## Exercise aim
Copy the lines below exactly. No picture goes into the copy.
[Start of section]
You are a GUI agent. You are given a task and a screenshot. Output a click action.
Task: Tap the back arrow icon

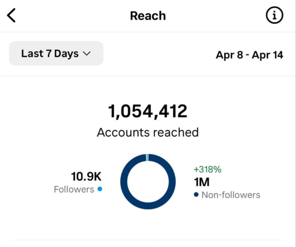click(11, 15)
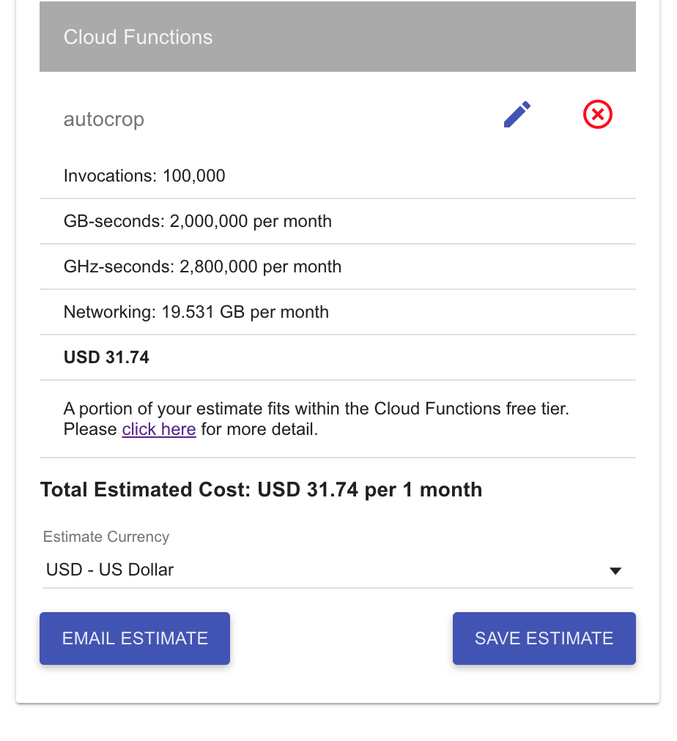
Task: Select the USD - US Dollar currency field
Action: pos(338,570)
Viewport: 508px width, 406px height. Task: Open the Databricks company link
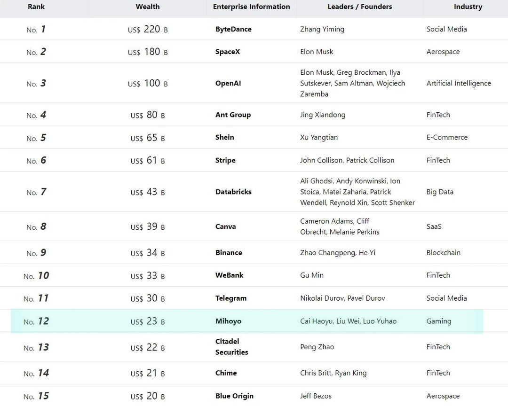pos(233,192)
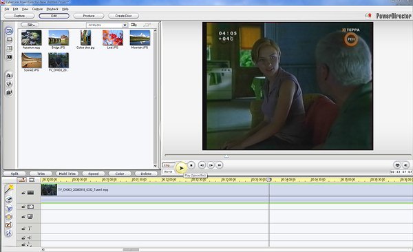Image resolution: width=413 pixels, height=252 pixels.
Task: Open the Media Room icon in sidebar
Action: coord(9,31)

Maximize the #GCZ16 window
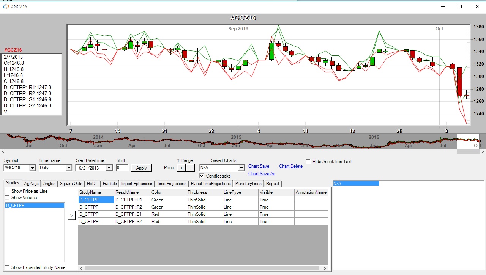pos(460,6)
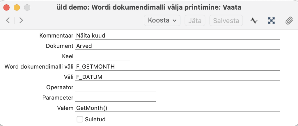This screenshot has height=126, width=298.
Task: Select the Dokument field containing Arved
Action: [x=178, y=46]
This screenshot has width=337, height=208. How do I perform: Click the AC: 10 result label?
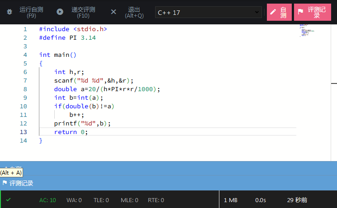[x=47, y=200]
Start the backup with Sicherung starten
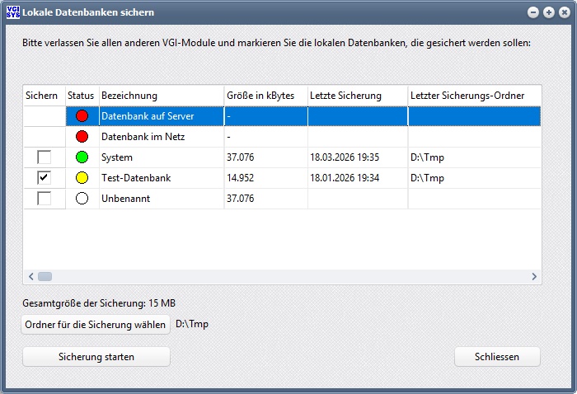The image size is (577, 394). [x=96, y=357]
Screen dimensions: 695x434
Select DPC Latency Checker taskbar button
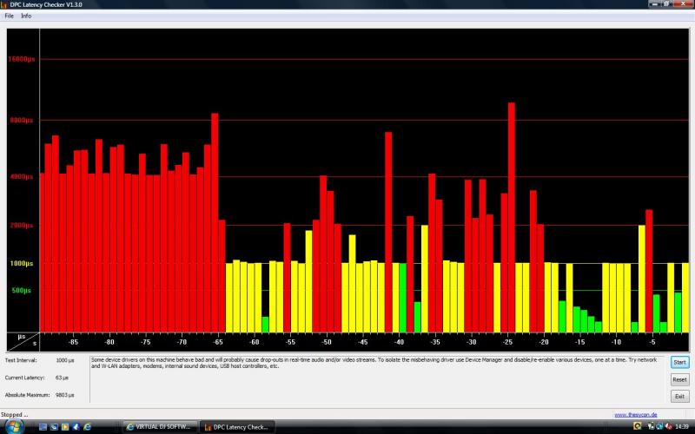237,426
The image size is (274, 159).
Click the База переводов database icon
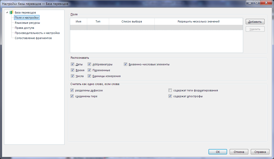pyautogui.click(x=11, y=13)
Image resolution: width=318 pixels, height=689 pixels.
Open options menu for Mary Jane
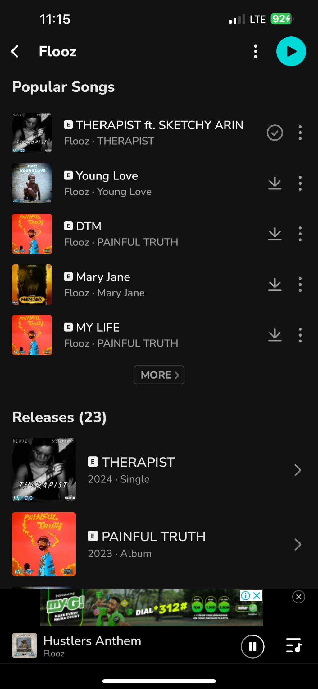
[End of section]
## Result of the exercise
You are a GUI agent. You are given a task and a screenshot. Output a click action.
Task: Tap the back arrow icon

click(11, 15)
Task: Select the USD - US Dollar currency field
Action: pos(338,570)
Viewport: 508px width, 406px height. Task: Open the Databricks company link
pos(233,192)
Image resolution: width=413 pixels, height=252 pixels.
Task: Open the Media Room icon in sidebar
Action: coord(9,31)

Maximize the #GCZ16 window
pos(460,6)
This screenshot has height=126, width=298.
Task: Select the Dokument field containing Arved
Action: [x=178, y=46]
This screenshot has width=337, height=208. How do I perform: Click the AC: 10 result label?
[x=47, y=200]
Start the backup with Sicherung starten
The image size is (577, 394). [x=96, y=357]
Screen dimensions: 695x434
Select DPC Latency Checker taskbar button
237,426
The image size is (274, 159).
Click the База переводов database icon
pyautogui.click(x=11, y=13)
Image resolution: width=318 pixels, height=689 pixels.
Open options menu for Mary Jane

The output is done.